* _DIRECTIVE_:
Write out all of the items below word for word, with no line changed.
★ ★ ★
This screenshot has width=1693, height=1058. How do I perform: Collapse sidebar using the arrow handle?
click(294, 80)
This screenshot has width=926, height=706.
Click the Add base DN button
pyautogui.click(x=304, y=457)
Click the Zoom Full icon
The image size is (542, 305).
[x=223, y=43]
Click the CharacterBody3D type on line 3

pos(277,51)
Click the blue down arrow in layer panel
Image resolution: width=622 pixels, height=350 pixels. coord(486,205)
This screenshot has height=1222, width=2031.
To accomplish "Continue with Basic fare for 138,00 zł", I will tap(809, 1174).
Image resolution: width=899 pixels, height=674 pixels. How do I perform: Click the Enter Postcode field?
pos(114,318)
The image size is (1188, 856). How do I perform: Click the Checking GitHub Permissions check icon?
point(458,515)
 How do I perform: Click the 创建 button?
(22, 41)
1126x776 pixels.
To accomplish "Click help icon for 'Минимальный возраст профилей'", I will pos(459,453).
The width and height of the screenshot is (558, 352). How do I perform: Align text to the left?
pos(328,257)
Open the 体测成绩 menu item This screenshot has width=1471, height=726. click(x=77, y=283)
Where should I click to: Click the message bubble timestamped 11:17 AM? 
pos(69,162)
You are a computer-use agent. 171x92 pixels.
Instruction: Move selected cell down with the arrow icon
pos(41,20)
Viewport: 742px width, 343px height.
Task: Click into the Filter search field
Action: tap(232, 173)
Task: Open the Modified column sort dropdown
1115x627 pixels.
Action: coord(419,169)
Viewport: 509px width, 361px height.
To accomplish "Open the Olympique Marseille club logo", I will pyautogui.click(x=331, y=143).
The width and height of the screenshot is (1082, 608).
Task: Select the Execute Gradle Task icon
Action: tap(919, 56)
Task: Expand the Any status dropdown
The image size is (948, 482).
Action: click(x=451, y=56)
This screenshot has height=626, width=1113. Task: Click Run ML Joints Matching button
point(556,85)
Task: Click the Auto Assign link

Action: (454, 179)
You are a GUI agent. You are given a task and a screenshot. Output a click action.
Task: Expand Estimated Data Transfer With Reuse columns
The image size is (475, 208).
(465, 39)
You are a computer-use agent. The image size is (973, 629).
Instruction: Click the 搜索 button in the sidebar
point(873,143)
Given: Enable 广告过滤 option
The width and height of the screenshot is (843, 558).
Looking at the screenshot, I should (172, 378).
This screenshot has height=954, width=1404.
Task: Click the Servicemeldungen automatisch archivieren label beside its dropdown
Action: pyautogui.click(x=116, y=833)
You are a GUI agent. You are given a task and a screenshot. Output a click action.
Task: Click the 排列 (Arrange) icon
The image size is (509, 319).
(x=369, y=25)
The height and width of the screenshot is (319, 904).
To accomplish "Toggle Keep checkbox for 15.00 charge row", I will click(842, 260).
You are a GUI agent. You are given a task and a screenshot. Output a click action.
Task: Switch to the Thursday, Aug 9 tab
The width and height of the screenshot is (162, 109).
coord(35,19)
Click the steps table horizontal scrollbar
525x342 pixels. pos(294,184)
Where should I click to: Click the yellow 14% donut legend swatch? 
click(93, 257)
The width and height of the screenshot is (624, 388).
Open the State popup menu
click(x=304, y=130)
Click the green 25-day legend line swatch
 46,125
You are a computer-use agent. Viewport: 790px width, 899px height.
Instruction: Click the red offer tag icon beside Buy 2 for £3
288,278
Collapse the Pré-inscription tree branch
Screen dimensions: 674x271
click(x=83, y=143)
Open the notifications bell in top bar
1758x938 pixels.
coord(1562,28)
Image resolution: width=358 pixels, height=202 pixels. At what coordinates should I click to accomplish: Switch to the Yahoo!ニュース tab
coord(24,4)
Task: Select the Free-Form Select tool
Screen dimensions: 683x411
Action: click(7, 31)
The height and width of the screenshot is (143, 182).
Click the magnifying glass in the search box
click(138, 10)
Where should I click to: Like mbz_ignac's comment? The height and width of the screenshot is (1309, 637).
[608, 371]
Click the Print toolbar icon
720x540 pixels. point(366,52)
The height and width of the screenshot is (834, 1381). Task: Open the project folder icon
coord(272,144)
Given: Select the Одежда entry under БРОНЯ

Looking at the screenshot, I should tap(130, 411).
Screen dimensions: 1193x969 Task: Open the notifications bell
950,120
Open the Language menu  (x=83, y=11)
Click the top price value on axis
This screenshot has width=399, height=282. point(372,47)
★ ★ ★
* _WRITTEN RESPONSE_:
This screenshot has width=1693, height=1058. How do I perform: Collapse sidebar using the arrow handle?
click(294, 80)
This screenshot has width=926, height=706.
Click the Add base DN button
pyautogui.click(x=304, y=457)
Click the Zoom Full icon
The image size is (542, 305).
[x=223, y=43]
Click the CharacterBody3D type on line 3

pos(277,51)
Click the blue down arrow in layer panel
Image resolution: width=622 pixels, height=350 pixels. coord(486,205)
This screenshot has height=1222, width=2031.
To accomplish "Continue with Basic fare for 138,00 zł", I will tap(809, 1174).
Image resolution: width=899 pixels, height=674 pixels. How do I perform: Click the Enter Postcode field?
pos(114,318)
The image size is (1188, 856). How do I perform: Click the Checking GitHub Permissions check icon?
point(458,515)
 How do I perform: Click the 创建 button?
(22, 41)
1126x776 pixels.
To accomplish "Click help icon for 'Минимальный возраст профилей'", I will pos(459,453).
The width and height of the screenshot is (558, 352). How do I perform: Align text to the left?
pos(328,257)
Open the 体测成绩 menu item This screenshot has width=1471, height=726. click(x=77, y=283)
Where should I click to: Click the message bubble timestamped 11:17 AM? 
pos(69,162)
You are a computer-use agent. 171x92 pixels.
Instruction: Move selected cell down with the arrow icon
pos(41,20)
Viewport: 742px width, 343px height.
Task: Click into the Filter search field
Action: tap(232, 173)
Task: Open the Modified column sort dropdown
1115x627 pixels.
Action: coord(419,169)
Viewport: 509px width, 361px height.
To accomplish "Open the Olympique Marseille club logo", I will pyautogui.click(x=331, y=143).
The width and height of the screenshot is (1082, 608).
Task: Select the Execute Gradle Task icon
Action: tap(919, 56)
Task: Expand the Any status dropdown
The image size is (948, 482).
Action: click(x=451, y=56)
This screenshot has height=626, width=1113. Task: Click Run ML Joints Matching button
point(556,85)
Task: Click the Auto Assign link

Action: (454, 179)
You are a GUI agent. You are given a task and a screenshot. Output a click action.
Task: Expand Estimated Data Transfer With Reuse columns
The image size is (475, 208).
(465, 39)
You are a computer-use agent. The image size is (973, 629).
Instruction: Click the 搜索 button in the sidebar
point(873,143)
Given: Enable 广告过滤 option
The width and height of the screenshot is (843, 558).
Looking at the screenshot, I should (172, 378).
This screenshot has height=954, width=1404.
Task: Click the Servicemeldungen automatisch archivieren label beside its dropdown
Action: pyautogui.click(x=116, y=833)
You are a GUI agent. You are given a task and a screenshot. Output a click action.
Task: Click the 排列 (Arrange) icon
The image size is (509, 319).
(x=369, y=25)
The height and width of the screenshot is (319, 904).
To accomplish "Toggle Keep checkbox for 15.00 charge row", I will click(842, 260).
You are a GUI agent. You are given a task and a screenshot. Output a click action.
Task: Switch to the Thursday, Aug 9 tab
The width and height of the screenshot is (162, 109).
coord(35,19)
Click the steps table horizontal scrollbar
525x342 pixels. pos(294,184)
Where should I click to: Click the yellow 14% donut legend swatch? 
click(93, 257)
The width and height of the screenshot is (624, 388).
Open the State popup menu
click(x=304, y=130)
Click the green 25-day legend line swatch
 46,125
You are a computer-use agent. Viewport: 790px width, 899px height.
Instruction: Click the red offer tag icon beside Buy 2 for £3
288,278
Collapse the Pré-inscription tree branch
Screen dimensions: 674x271
click(x=83, y=143)
Open the notifications bell in top bar
1758x938 pixels.
coord(1562,28)
Image resolution: width=358 pixels, height=202 pixels. At what coordinates should I click to accomplish: Switch to the Yahoo!ニュース tab
coord(24,4)
Task: Select the Free-Form Select tool
Screen dimensions: 683x411
Action: click(7, 31)
The height and width of the screenshot is (143, 182).
Click the magnifying glass in the search box
click(138, 10)
Where should I click to: Like mbz_ignac's comment? The height and width of the screenshot is (1309, 637).
[608, 371]
Click the Print toolbar icon
720x540 pixels. point(366,52)
The height and width of the screenshot is (834, 1381). Task: Open the project folder icon
coord(272,144)
Given: Select the Одежда entry under БРОНЯ

Looking at the screenshot, I should tap(130, 411).
Screen dimensions: 1193x969 Task: Open the notifications bell
950,120
Open the Language menu  (x=83, y=11)
Click the top price value on axis
This screenshot has width=399, height=282. point(372,47)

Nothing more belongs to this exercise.